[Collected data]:

________________________

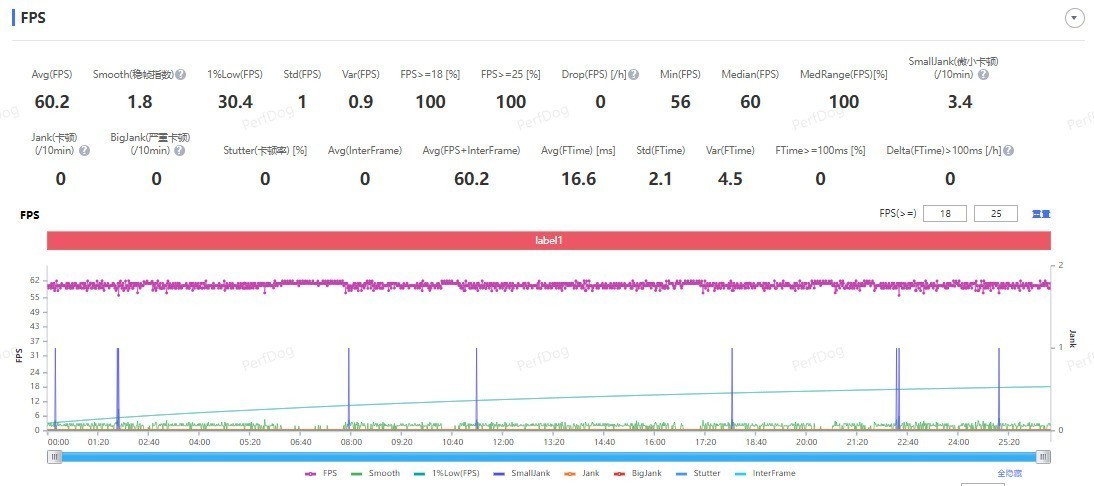This screenshot has height=486, width=1094.
Task: Show help tooltip for SmallJank (/10min)
Action: pyautogui.click(x=983, y=75)
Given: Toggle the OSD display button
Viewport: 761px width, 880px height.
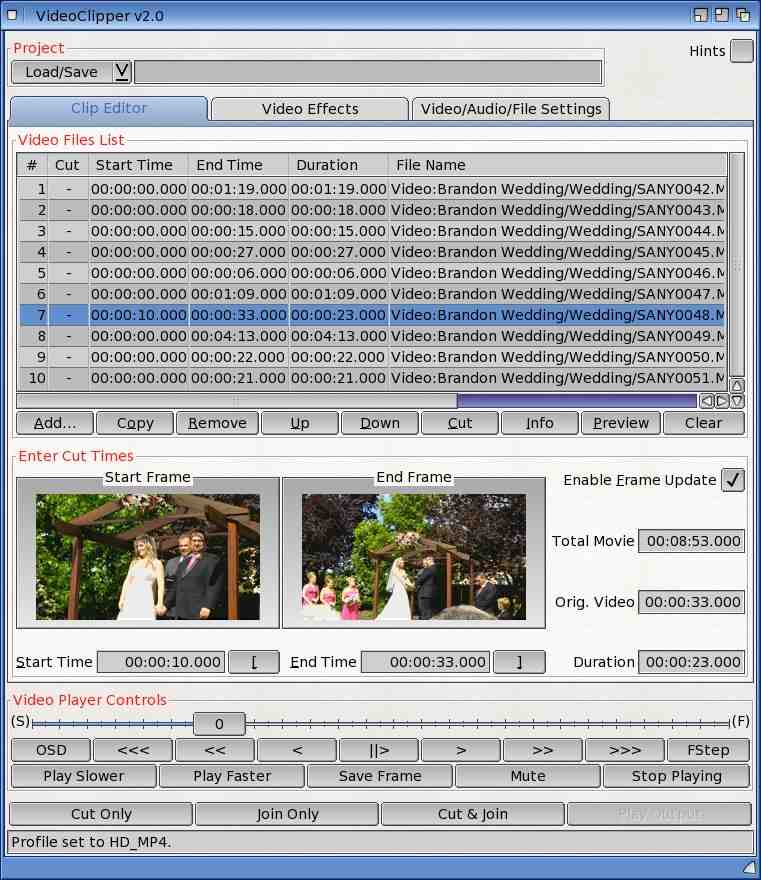Looking at the screenshot, I should [x=51, y=750].
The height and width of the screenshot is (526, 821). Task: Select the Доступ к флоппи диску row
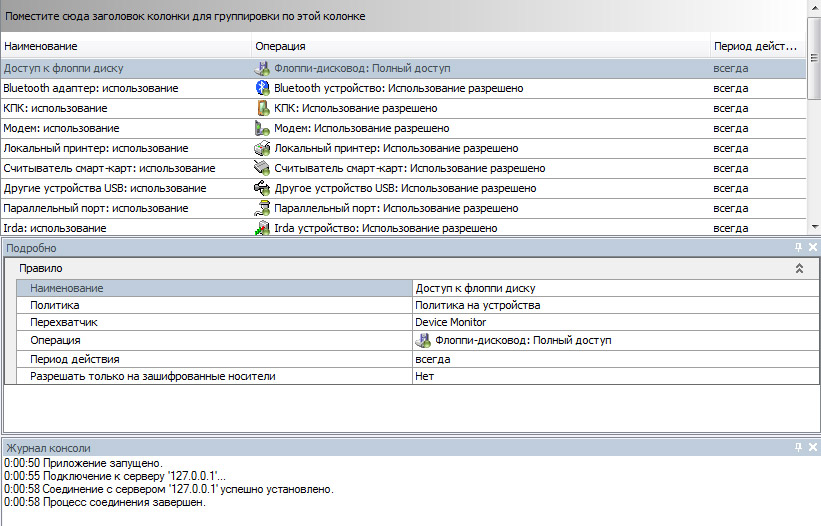[x=125, y=68]
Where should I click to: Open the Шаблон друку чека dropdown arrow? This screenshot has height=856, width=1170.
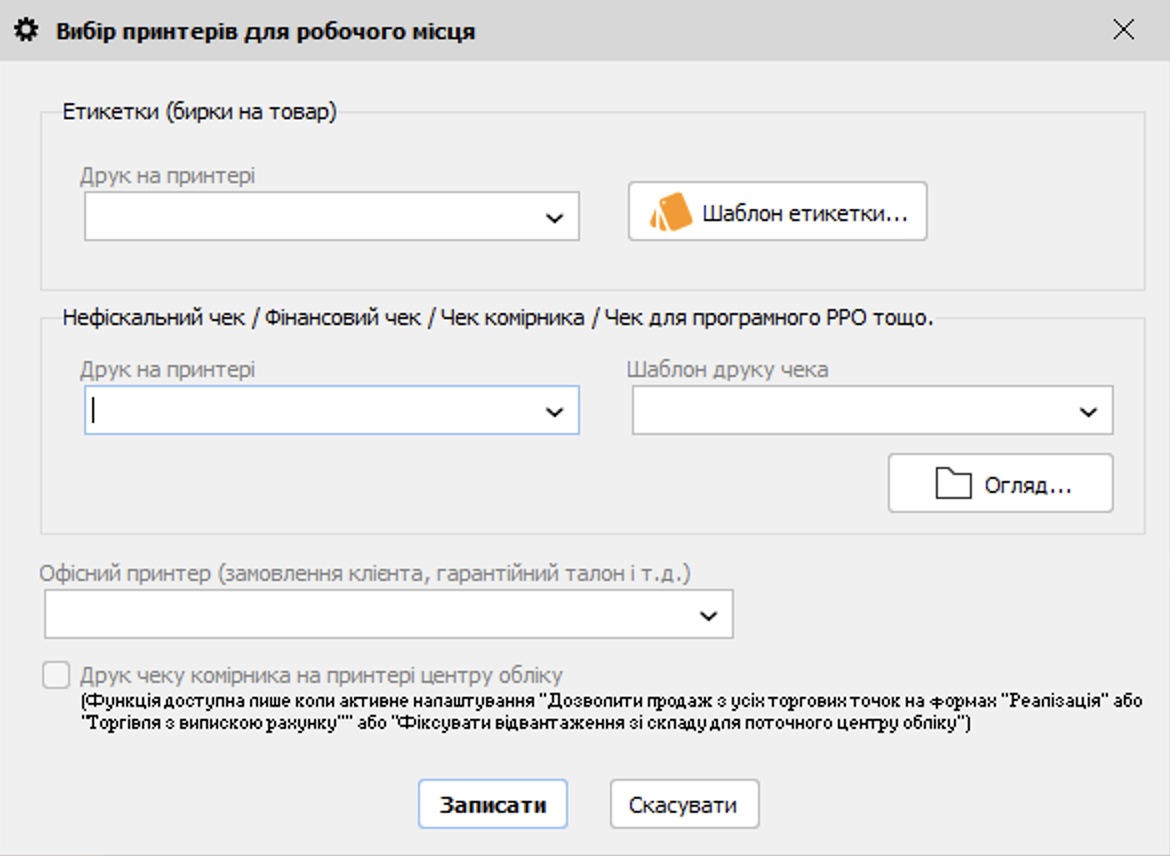click(1089, 412)
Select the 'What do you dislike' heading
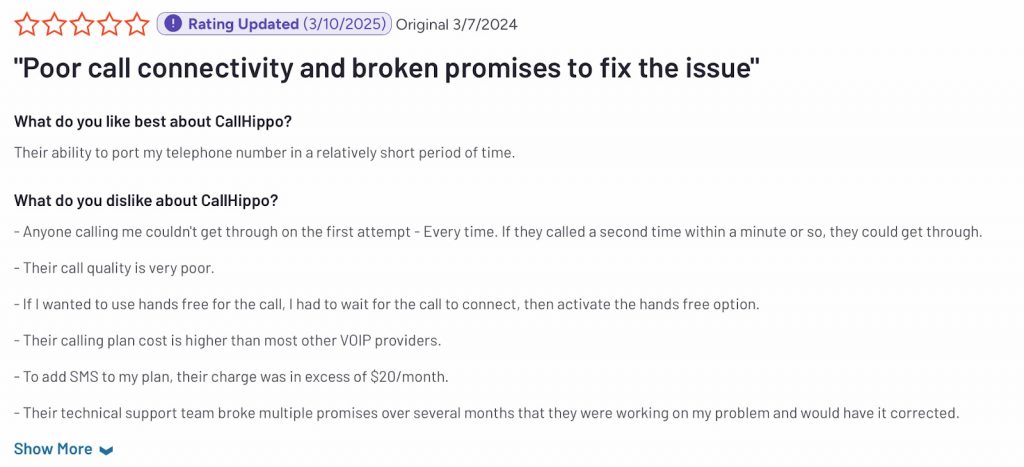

________________________

[EXERCISE DETAILS]: Please copy only the lines from the one that contains "Viewport: 761px width, 880px height." through the last line of the records, exactly, and keep every picture out of the copy.

[EXERCISE RESPONSE]:
Viewport: 761px width, 880px height.
Looking at the screenshot, I should [x=51, y=750].
The height and width of the screenshot is (526, 821). Task: Select the Доступ к флоппи диску row
[x=125, y=68]
Where should I click to: Open the Шаблон друку чека dropdown arrow? This screenshot has height=856, width=1170.
click(1089, 412)
Select the 'What do you dislike' heading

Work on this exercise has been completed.